A7V880 and so called dual channel memory access

  • Thread starter Thread starter David Pipe
  • Start date Start date
D

David Pipe

I have a Sempron 2600+ plugged into an A7V880. It's a 333MHz FSB
system, rather than a 400 MHz, and I have two Kinston 256 MB DIMMs--in
the blue slots just as it suggests to. When it boots, the BIOS does
tell me it is in Dual Channel mode. In the BIOS you can turn on or
off dual channel memory access. What is interesting is that according
to the Sandra benchmark the memory bandwidth numbers REMAIN NEARLY
IDENTICAL whether dual channel memory is enabled or disabled. Int =
2261MB, Float 2100.

Also, if you take a look at Kingston's site there is a PDF whitepaper
on Intel's dual channel memory information, and one graphic is a chart
that outlines the different bandwidths of different types of memory in
GB/sec. DDR333 peaks at 5.4GB/sec.

No real world results seem to measure up to the theoretical limit,
including all the Intel CPU/chipset combos, and I'm just curious why.
I'm most curious as to why there is no difference in performance on
the board I have when dual channel memory is off--it's one of the
reasons I bought the board.

Dave in Colorado
 
I have a Sempron 2600+ plugged into an A7V880. It's a 333MHz FSB
system, rather than a 400 MHz, and I have two Kinston 256 MB DIMMs--in
the blue slots just as it suggests to. When it boots, the BIOS does
tell me it is in Dual Channel mode. In the BIOS you can turn on or
off dual channel memory access. What is interesting is that according
to the Sandra benchmark the memory bandwidth numbers REMAIN NEARLY
IDENTICAL whether dual channel memory is enabled or disabled. Int =
2261MB, Float 2100.

Also, if you take a look at Kingston's site there is a PDF whitepaper
on Intel's dual channel memory information, and one graphic is a chart
that outlines the different bandwidths of different types of memory in
GB/sec. DDR333 peaks at 5.4GB/sec.

No real world results seem to measure up to the theoretical limit,
including all the Intel CPU/chipset combos, and I'm just curious why.
I'm most curious as to why there is no difference in performance on
the board I have when dual channel memory is off--it's one of the
reasons I bought the board.

Dave in Colorado

Pretty cool, eh :-) Makes you wonder why they put dual channel on
the Athlon motherboards.

The deal is all in the numbers. Both the Athlon and the P4 have a
64 bit data bus. The Athlon is a DDR bus, and the P4 is a QDR
(quad pumped) bus. If the Athlon is clocked at 200MHz, there are
400Megatransfers per second, or 3200MB/sec. That bandwidth is
obviously fully matched by a single DDR DIMM running at PC3200,
clocked at 200MHz for a DDR400 transfer rate.

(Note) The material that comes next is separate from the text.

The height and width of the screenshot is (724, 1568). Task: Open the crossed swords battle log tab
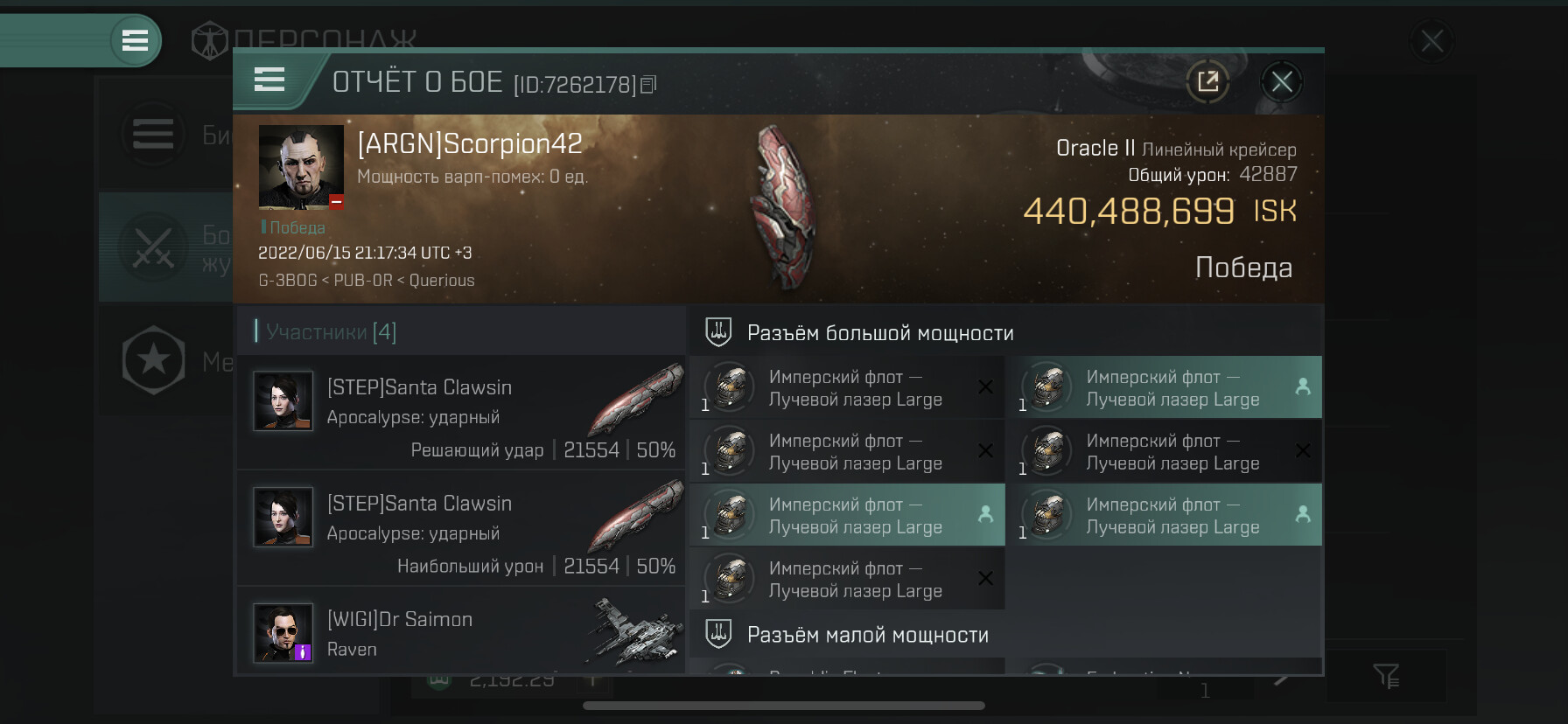pyautogui.click(x=153, y=247)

The P4 is quad pumped, and with a 200MHz clock, has 800Megatransfer
per second. With the same 64 bit bus width, that gives 6.4GB/sec
transfer rate. That is fully met by two PC3200 DIMMs running in dual
channel (Uber DIMM) mode.

So, the P4 can actually hoover in the data from a dual channel
configuration, while the Athlon cannot. Of course, if you have some
slow memory, like two sticks of DDR266 memory, then two of those in
dual channel configuration will be faster than one stick at DDR266
on the Athlon. But, as the sticks get closer to matching the
processor FSB and running synced with the processor, there is less
and less reason for dual channel.

Dual channel on an Athlon is good for allowing simultaneous AGP
texture transfer, or for allowing PCI DMA transfers to happen at
the same time as the processor is accessing the memory. It is also
helpful if the Northbridge has integrated graphics, and uses main
memory for frame buffer and texture memory. And, dual channel memory
also allows more sticks to be installed on a motherboard, before
the buses become overloaded and need to have the clock rate reduced.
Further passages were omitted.